▸ THE REQUEST:
Convert the material, from its first line through the line containing "Action: click(1287, 53)" inclusive, into a Markdown table with the columns Row and Text. Number each line and leave out blank lines.

▸ RECORDS SHOWN:
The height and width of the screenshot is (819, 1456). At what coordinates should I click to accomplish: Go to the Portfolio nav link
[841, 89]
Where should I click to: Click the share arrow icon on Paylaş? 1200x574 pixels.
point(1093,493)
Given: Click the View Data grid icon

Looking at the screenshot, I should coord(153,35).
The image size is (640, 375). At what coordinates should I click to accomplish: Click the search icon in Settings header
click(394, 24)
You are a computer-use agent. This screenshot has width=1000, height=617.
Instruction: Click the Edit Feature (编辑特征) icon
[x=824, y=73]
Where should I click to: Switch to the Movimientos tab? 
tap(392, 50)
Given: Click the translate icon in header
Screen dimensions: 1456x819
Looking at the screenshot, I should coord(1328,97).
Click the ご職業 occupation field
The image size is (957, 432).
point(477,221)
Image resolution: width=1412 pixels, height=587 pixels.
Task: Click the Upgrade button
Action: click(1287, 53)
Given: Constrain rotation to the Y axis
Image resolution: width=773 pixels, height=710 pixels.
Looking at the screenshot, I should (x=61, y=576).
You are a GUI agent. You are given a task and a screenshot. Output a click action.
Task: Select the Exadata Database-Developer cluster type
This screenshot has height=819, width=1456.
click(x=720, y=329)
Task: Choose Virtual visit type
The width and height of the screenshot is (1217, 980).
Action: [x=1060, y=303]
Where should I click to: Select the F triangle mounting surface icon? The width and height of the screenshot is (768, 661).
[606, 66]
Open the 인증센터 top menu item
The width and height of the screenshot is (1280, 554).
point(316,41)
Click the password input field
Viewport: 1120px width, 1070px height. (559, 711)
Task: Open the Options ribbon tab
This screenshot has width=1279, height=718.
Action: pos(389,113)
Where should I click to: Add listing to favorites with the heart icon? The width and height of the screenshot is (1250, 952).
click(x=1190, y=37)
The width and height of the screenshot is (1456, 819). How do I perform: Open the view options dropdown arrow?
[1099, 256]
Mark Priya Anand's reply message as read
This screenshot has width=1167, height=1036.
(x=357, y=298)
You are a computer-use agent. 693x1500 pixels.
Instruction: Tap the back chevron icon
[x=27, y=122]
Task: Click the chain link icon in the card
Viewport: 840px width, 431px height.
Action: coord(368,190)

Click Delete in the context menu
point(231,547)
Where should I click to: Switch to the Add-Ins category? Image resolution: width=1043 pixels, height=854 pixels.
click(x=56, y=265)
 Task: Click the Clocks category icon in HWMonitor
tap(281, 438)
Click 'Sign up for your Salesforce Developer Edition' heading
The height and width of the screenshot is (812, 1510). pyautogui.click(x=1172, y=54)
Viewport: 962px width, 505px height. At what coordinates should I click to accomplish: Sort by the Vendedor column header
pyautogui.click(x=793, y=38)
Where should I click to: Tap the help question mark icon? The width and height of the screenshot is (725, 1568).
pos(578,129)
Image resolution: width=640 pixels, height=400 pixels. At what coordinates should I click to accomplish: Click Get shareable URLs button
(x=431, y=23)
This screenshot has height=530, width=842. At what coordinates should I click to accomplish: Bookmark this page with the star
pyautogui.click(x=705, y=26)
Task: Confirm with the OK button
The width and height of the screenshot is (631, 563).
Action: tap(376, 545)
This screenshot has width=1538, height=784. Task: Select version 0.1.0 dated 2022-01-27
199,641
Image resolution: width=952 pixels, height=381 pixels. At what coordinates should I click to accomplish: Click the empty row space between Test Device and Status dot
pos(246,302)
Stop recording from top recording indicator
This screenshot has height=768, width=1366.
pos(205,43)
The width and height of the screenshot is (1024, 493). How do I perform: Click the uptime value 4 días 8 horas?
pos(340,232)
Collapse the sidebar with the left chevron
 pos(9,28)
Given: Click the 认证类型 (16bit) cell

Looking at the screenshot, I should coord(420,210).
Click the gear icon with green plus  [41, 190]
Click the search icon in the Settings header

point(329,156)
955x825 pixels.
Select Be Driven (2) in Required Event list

▸ TASK SOLUTION:
| Row | Text |
|---|---|
| 1 | The height and width of the screenshot is (819, 1456). At what coordinates should I click to accomplish: Go to the Portfolio nav link |
| 2 | [841, 89] |
| 3 | Where should I click to: Click the share arrow icon on Paylaş? 1200x574 pixels. |
| 4 | point(1093,493) |
| 5 | Given: Click the View Data grid icon |
| 6 | Looking at the screenshot, I should coord(153,35). |
| 7 | The image size is (640, 375). At what coordinates should I click to accomplish: Click the search icon in Settings header |
| 8 | click(394, 24) |
| 9 | You are a computer-use agent. This screenshot has width=1000, height=617. |
| 10 | Instruction: Click the Edit Feature (编辑特征) icon |
| 11 | [x=824, y=73] |
| 12 | Where should I click to: Switch to the Movimientos tab?  |
| 13 | tap(392, 50) |
| 14 | Given: Click the translate icon in header |
| 15 | Screen dimensions: 1456x819 |
| 16 | Looking at the screenshot, I should coord(1328,97). |
| 17 | Click the ご職業 occupation field |
| 18 | The image size is (957, 432). |
| 19 | point(477,221) |
| 20 | Image resolution: width=1412 pixels, height=587 pixels. |
| 21 | Task: Click the Upgrade button |
| 22 | Action: click(1287, 53) |